I have no problem with what you're trying to do. Please keep us updated.

-Marty

Configuration of vlan SG 300 - 28 p

Hello

I tried to Setup VLAN on a SG300 - 28 p, but they do not work.

This is my setup:

I want to Switch1 to have 1-10 ports to access the area demilitarized and 11-24 the LAN.

Then I wan to add switch2-4 to expand access to the local network.

Is this possible?

I tested with cisco 2960 switches by saying just what ports forge have access to

DMZ and LAN, but small business switches are different...

I really appreciate the help!

Hi Francisco, assuming that the 2960 worked and there was no difference in configuration then the problem would be that you have not added the VLAN to the trunk. On a catalyst you do not configure the VLANS on a trunk, since all VLAN pass them. On SB switches, that you need to configure the VLANS on the trunk, otherwise only the VLANs native / default works.

-Tom
Please mark replied messages useful

Configuration of VLAN Switch SF302 - 08 p

I have the following Setup using two switches PoE SF302 - 08 p:

1st floor

=========

SWITCH1 # <------->private network

<------->public network

2nd floor

=========

Switch #2 <------->private network

... public network (visible, but devices can't connect)

I tried to do the config in the identical to the #1 switch #2 switch, but something still does not work.

This is probably a configuration issue VLAN, or what?

Thank you.

Ken Watkins

Hi Ken, the interfaces between switches must both vlan of the port.

example of

VLAN 1

VLAN 2

port 1 connects to port 1 of the second switch

config t

interface gi01

switchport mode trunk

switchport trunk allowed vlan add 2

The ports between switches must be vlan unidentified native, all other VLAN Tag. In my example, 1u, 2 t.

-Tom
Please mark replied messages useful

Configure the vlan with SG 300 - 10 p and 520 SA

Hi all

Forgive my ignorance, but I need help with the basic configuration.

For a small office, I bought an appliance of security SA520 (for future VPN with another remote desktop) and a switch of SG 300 - 10 p to connect 3 PCs and 3 IP PHONE. The SA 520 is the router.
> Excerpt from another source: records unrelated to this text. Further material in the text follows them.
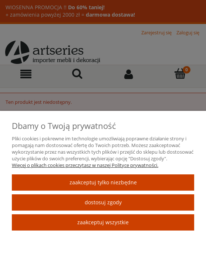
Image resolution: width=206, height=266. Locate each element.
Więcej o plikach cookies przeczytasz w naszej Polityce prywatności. (85, 165)
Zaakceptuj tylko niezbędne (103, 182)
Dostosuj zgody (103, 202)
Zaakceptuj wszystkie (103, 222)
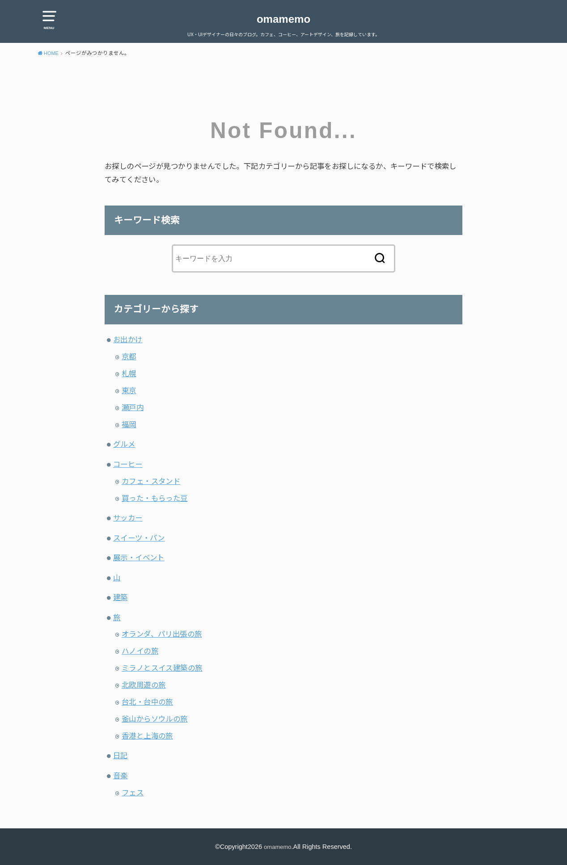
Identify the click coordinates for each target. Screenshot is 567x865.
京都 (129, 357)
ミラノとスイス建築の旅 (162, 668)
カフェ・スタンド (151, 481)
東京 (129, 390)
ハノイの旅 (140, 651)
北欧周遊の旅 (143, 685)
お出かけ (128, 340)
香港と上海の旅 (147, 736)
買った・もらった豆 (155, 498)
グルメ (124, 444)
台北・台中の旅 (147, 702)
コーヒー (128, 464)
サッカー (128, 518)
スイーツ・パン (139, 538)
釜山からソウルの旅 (155, 719)
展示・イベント (139, 558)
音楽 (120, 776)
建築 (120, 597)
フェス (133, 793)
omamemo (283, 18)
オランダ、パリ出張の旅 (162, 634)
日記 (120, 756)
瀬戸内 (133, 407)
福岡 (129, 424)
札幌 (129, 374)
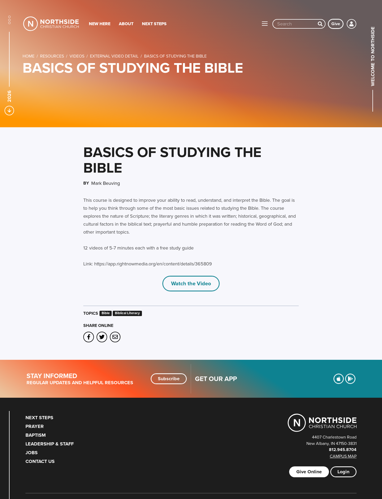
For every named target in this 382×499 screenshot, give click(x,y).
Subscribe (169, 378)
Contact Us (40, 461)
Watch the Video (191, 283)
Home (28, 56)
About (126, 24)
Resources (52, 56)
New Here (99, 24)
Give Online (309, 471)
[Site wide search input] (294, 24)
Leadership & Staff (49, 443)
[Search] (320, 24)
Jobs (31, 452)
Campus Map (343, 456)
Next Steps (154, 24)
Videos (77, 56)
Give (335, 24)
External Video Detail (114, 56)
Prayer (34, 426)
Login (343, 471)
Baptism (35, 435)
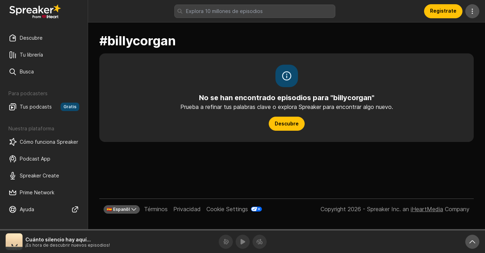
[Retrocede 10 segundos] (226, 242)
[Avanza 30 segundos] (260, 242)
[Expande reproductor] (472, 242)
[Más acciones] (472, 11)
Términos (156, 209)
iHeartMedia (427, 209)
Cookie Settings (227, 209)
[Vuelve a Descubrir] (35, 11)
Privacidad (187, 209)
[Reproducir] (243, 242)
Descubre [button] (287, 123)
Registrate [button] (443, 11)
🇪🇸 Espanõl (122, 209)
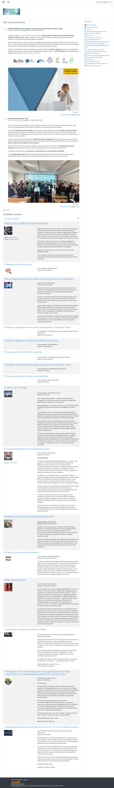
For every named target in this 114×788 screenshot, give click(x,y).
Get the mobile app (16, 786)
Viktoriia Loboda (13, 239)
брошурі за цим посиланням (32, 53)
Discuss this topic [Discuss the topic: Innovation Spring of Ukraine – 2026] (65, 206)
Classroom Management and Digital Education (28, 449)
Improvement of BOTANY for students (24, 352)
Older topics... (7, 210)
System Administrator (16, 30)
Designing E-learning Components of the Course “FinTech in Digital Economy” (42, 727)
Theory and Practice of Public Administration (27, 376)
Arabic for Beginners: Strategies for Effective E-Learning (32, 340)
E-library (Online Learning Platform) (22, 552)
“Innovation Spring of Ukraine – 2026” (65, 125)
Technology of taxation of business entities (26, 629)
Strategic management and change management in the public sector (38, 327)
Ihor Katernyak (13, 237)
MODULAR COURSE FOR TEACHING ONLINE (27, 223)
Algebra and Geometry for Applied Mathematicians (30, 516)
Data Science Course (16, 580)
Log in (110, 2)
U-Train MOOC (12, 219)
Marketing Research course (19, 264)
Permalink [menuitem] (75, 112)
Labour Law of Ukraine (16, 387)
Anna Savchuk (13, 463)
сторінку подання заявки (27, 35)
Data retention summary (17, 784)
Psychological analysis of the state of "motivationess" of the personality (39, 279)
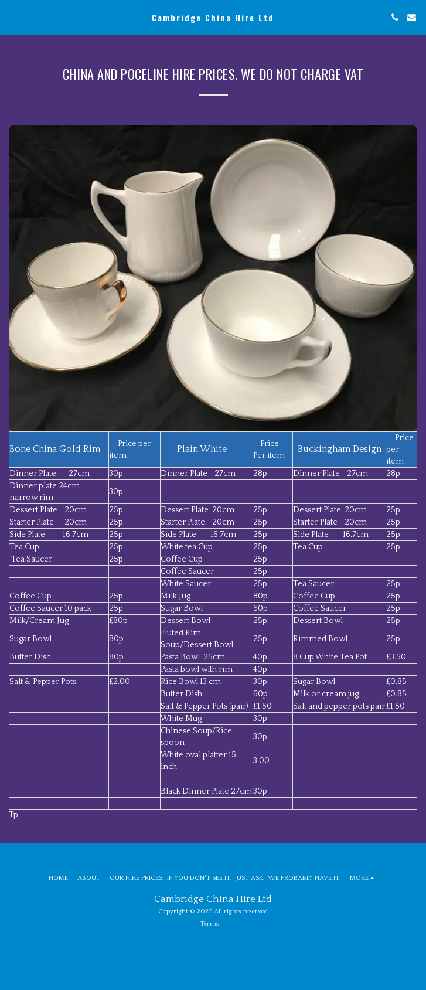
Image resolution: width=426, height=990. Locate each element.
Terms (209, 923)
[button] (13, 17)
I have to configure 2 VLANS on the switch:

VLAN2: DATA (for PC)

VLAN3: VOICE (for IP PHONE)

VLAN1: BY DEFAULT.

How can I configure simply all ports?

I would like to configure ports 1-4 on 5 to 8 ports and VLAN2, VLAN3 and G10 port is reserved for the SA520 router.

I want to split VOICE and DATA network.

I think I need to create a trunk on G10 to SA520...

Can someone help me?

Hi Julien,

OK sounds like you use it vlan by default for network management and the vlan 2 for vlan3 for voice and data.

I use a calculator for this, my SA520 is ready at the present time.

Step 1 On the SA520 add vlan 2 and vlan 3 and label them voice and data respectively.

Step 2. Allows you to use the switch port 4 on the SA520 as a port to shared resources to the SG-300.

(my intent is to use vlan1 not tagged vlan tagged 2 and vlan tagged 3 on the uplink of the switch and the SA500.)

To do this, I have to say the SA520 port 4 of the switch will be in trunking and not access mode.

You will need to check the membership of vlan 2 and vlan 3 on switch port 4.

Step 3. Now add a few IPS to VLAN2 and VLAN3

Step 4. Create DHCP scopes if that is what is needed on the SA520

So now I hope that we have the SA520 with the associated IPS VLAN1, VLAN2 and VLAN3

We also have the switch port 4 as a network interface

We are vlan1 reproducing unidentified and vlan2 tag and tag to the SG-300 switch vlan3.

We do the opposite on the SG-300 switch.

If you use G10 as the uplink to the SA520 you'll notice of default port 10 must already be in trunk mode.

Switch ports G10 should be marked for vlan 2 and labelled for vlan3. It will be, default Gi10 untagged for vlan1.

Make sure you keep ports switch is correctly set up.

Best regards, Dave

Configuration of VLAN 'Wi - Fi comments' on ASA 5512

I'm trying to configure a new vlan on my Cisco ASA 5512 running version 8.6 (1) 2. This vlan will give access to AP Wireless 'invited' into my network. I have the configuration of vlan comments through my switches, I am able to devote a switch port to 40 VLANS and acquire an IP address in the network 10.40.10.0/24. Below is an extract from what I think is relevent to the config information. I try to carry the traffic of comments on my ' outside' interface.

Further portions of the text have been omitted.